::: Texto de apoio

AS EXPERIÊNCIAS INTERNACIONAIS COMO MOLDE DA LIDERANÇA

Manuela Doutel Haghighi tem 44 anos e já viveu em 3 continentes e 7 países. Trabalhou em 4 empresas e conheceu muitas pessoas de culturas, idades, gostos e feitios diferentes. De Toulouse a Oslo, passando pelo Reino Unido e pela África do Sul, desenvolveu a sua liderança em torno das suas experiências, aprendendo a importância da união feminina e da persistência. Ligada à área da tecnologia há anos, é atualmente Diretora de Delivery, Operations e Customer Excellence na Microsoft.

Manuela Doutel Haghighi é um nome incomum, mas que faz questão de usar sempre por completo, pois é o seu “melhor cartão de visita”. “As pessoas lembram-se sempre de histórias invulgares, por isso conto a minha história”, explica. Com mãe portuguesa e pai iraniano, os seus primeiros anos foram passados entre Paris e Teerão, “entre revoluções e guerras”. Os aromas, sabores e jardins da Pérsia preencheram a sua infância e Trás-os-Montes foram o seu refúgio nos verões calorosos que viveu com os avós, primos e tios.

::::::
::: Excerto de dados

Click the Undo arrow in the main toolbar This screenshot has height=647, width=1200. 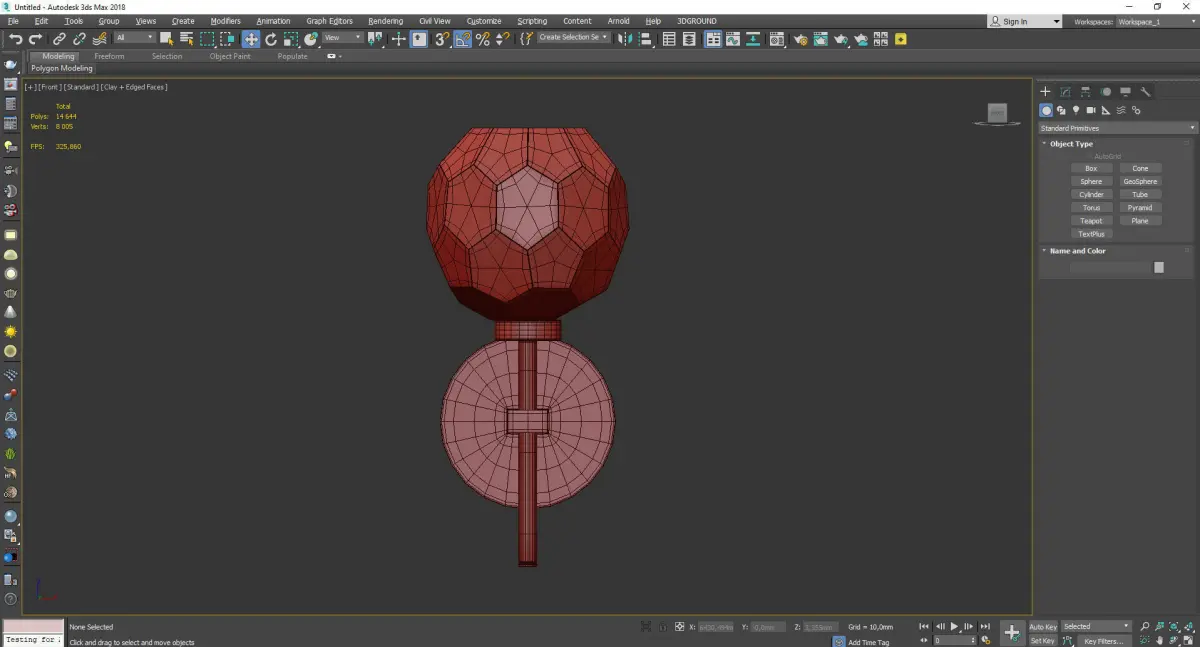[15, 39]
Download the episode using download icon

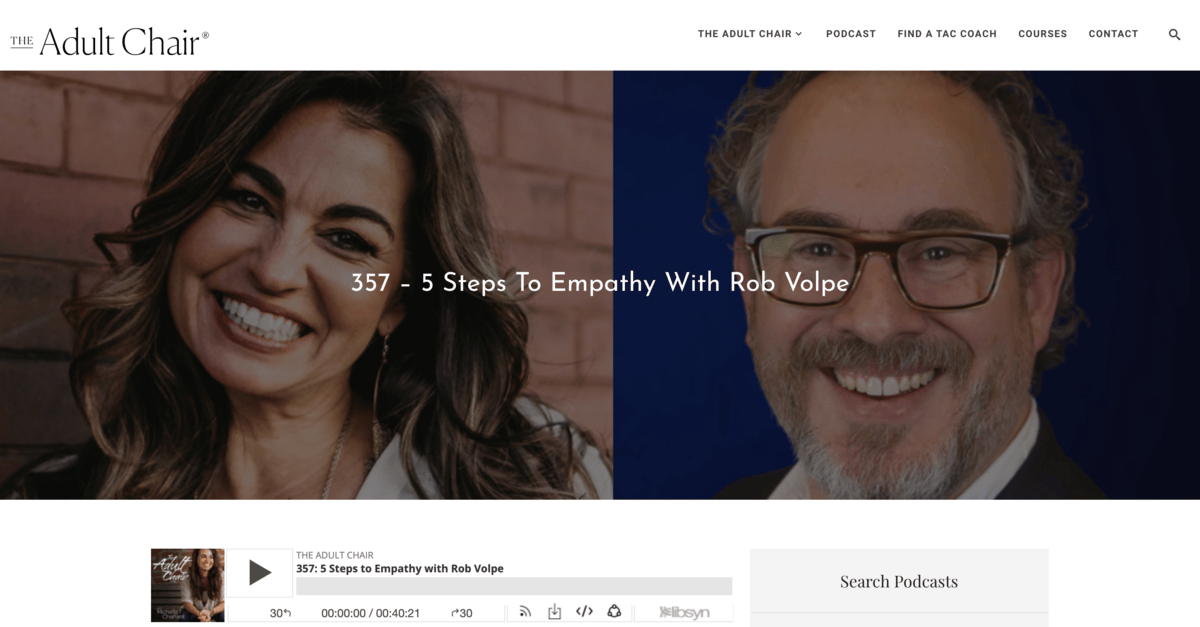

::::::

_Tarefas do exercício_.
a) Segundo o texto sobre Manuela Doutel Haghighi, que cargo ocupa ela atualmente e em que empresa?
b) Prossiga o texto sobre Manuela Doutel Haghighi a partir da última frase apresentada.

_Respostas_.
a) É Diretora de Delivery, Operations e Customer Excellence na Microsoft.

b)
Em 1984 começou a estudar em Portugal no Liceu Francês. Aos 18 anos, “com uma vontade imensa de descobrir o mundo”, voltou a Toulouse, cidade onde os seus pais se conheceram nos anos 70 durante os doutoramentos, e ingressou numa Classe Préparatoire aux Hautes Études Commerciales. Foram 2 anos intensos onde aprendeu a importância de ter cultura geral, de argumentar, dialogar, debater e escrever com rigor. Foi também a sua janela para o mundo, que lhe permitiu conhecer pessoas de outras raças, orientações sexuais, meios sociais e gostos diferentes.
Tirou a sua licenciatura e mestrado em Economia e Gestão na École de Commerce de Toulouse. Durante esse período, fez um estágio na Noruega e ficou fascinada com a possibilidade de uma sociedade democrática socialmente responsável “onde ministros vão de metro para o trabalho e o CEO duma multinacional responde ao telefone da receção da empresa e transmite os recados porque já passam das 17h00 e todos foram para casa”, ilustra. “Quando as pessoas não se acham superiores aos outros, percebem que todos beneficiam porque todos fazem parte da mesma sociedade.”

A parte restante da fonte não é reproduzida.